■ ЧТО НУЖНО СДЕЛАТЬ
Процитируйте дословно отрывок из текста о России осенью 1991 года, начиная со слов «Но бывают моменты» и заканчивая словами «при своей жизни.».

■ ФРАГМЕНТ ТЕКСТА
--- --- ---
Все в России ждали худшего.
Что было делать?
В середине октября 1991 года более половины опрошенных социологами ответили: «Нужны более быстрые, решительные изменения».
Только каждый четвертый высказался так: «Действовать нужно более осторожно, осмотрительно».
Но бывают моменты в жизни страны, когда разумным людям ясно – время осторожных и безболезненных действий прошло.
И наступило время действий быстрых, решительных и болезненных. А если промедлишь, просрочишь – последствия наступят гораздо, гораздо более болезненные.
Но смышленых и разумных в любой стране (как и в почти любом классе в любой школе) – много меньше, чем несмышленых и неразумных. И насчет будущих последствий промедления – мало кто задумывается. А зато свои сегодняшние потери – очень даже чувствует. И кипит возмущением против очевидного их виновника. И долго помнит понесенный урон.
Потому тот, кто решается на эти действия, – не дождется благодарности соотечественников. Во всяком случае – при своей жизни.
Именно поэтому никто, решительно никто поздней осенью 1991 года не хотел взять на себя ответственность – принять «непопулярные», как это принято называть, меры.
Непопулярные – это значит, что они вызывают темную, безотчетную злобу людей к тому, кто эти меры принял. Люди оказываются неспособными понять, что именно этот человек не вредил им по своим злым намерениям, а спас страну от самого страшного из любых народных волнений…
– Какого же? – воскликнет в изумлении мой читатель.
А я ему отвечу – да просто-напросто от бунта матерей, у которых дома плачут от голода дети.
В этой ситуации все матери мира, любых стран и народов, теряют голову и становятся готовыми на все, начиная с битья витрин магазинов… Так уж создано человечество, что материнский инстинкт – защита жизни своего детеныша – едва ли не самый сильный из всех инстинктов. Во всяком случае, сильнее инстинкта самосохранения.
--- --- ---
■ УЧЕБНЫЙ МАТЕРИАЛ
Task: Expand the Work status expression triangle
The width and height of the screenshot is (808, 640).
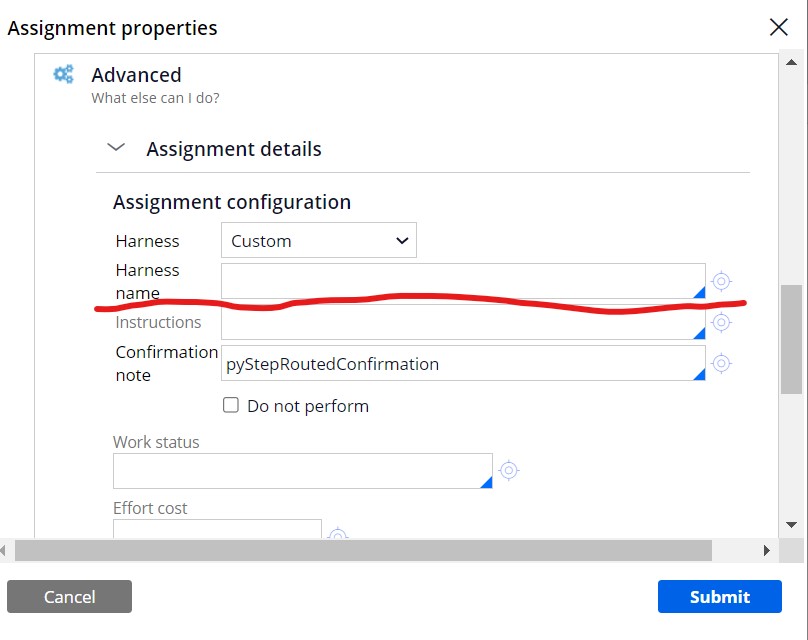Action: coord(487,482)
--- --- ---
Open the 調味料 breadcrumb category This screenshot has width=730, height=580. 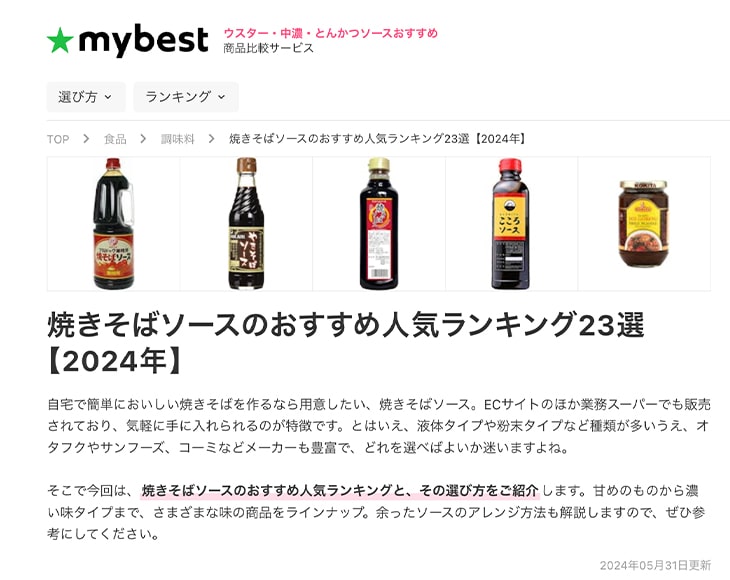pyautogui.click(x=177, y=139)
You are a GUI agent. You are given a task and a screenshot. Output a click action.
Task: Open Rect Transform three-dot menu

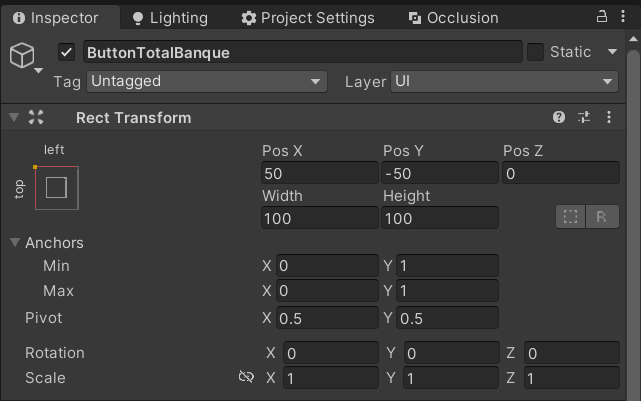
--- --- ---
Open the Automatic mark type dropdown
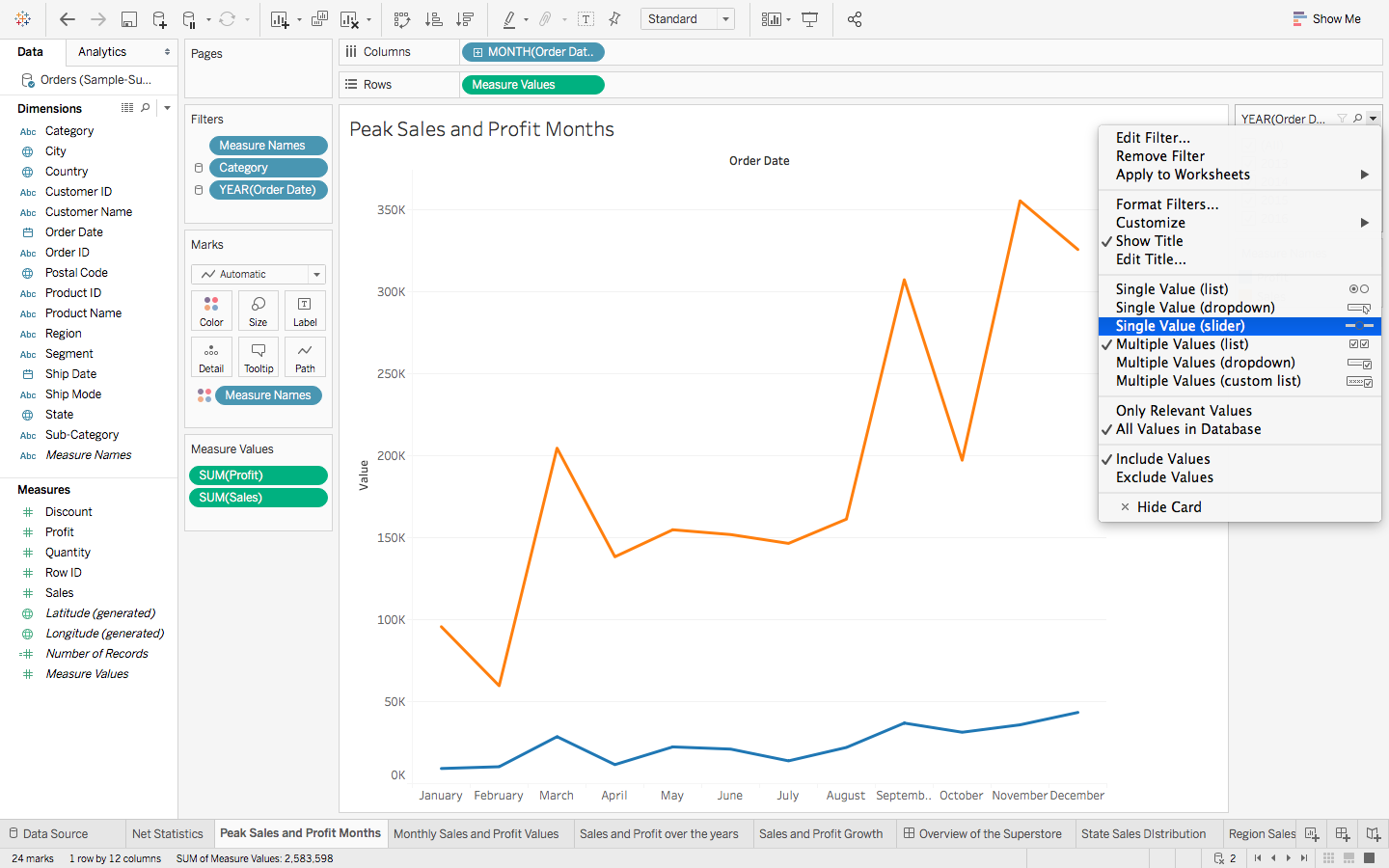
--- --- ---
■ ВЫПОЛНЕННОЕ ЗАДАНИЕ
Но бывают моменты в жизни страны, когда разумным людям ясно – время осторожных и безболезненных действий прошло.
И наступило время действий быстрых, решительных и болезненных. А если промедлишь, просрочишь – последствия наступят гораздо, гораздо более болезненные.
Но смышленых и разумных в любой стране (как и в почти любом классе в любой школе) – много меньше, чем несмышленых и неразумных. И насчет будущих последствий промедления – мало кто задумывается. А зато свои сегодняшние потери – очень даже чувствует. И кипит возмущением против очевидного их виновника. И долго помнит понесенный урон.
Потому тот, кто решается на эти действия, – не дождется благодарности соотечественников. Во всяком случае – при своей жизни.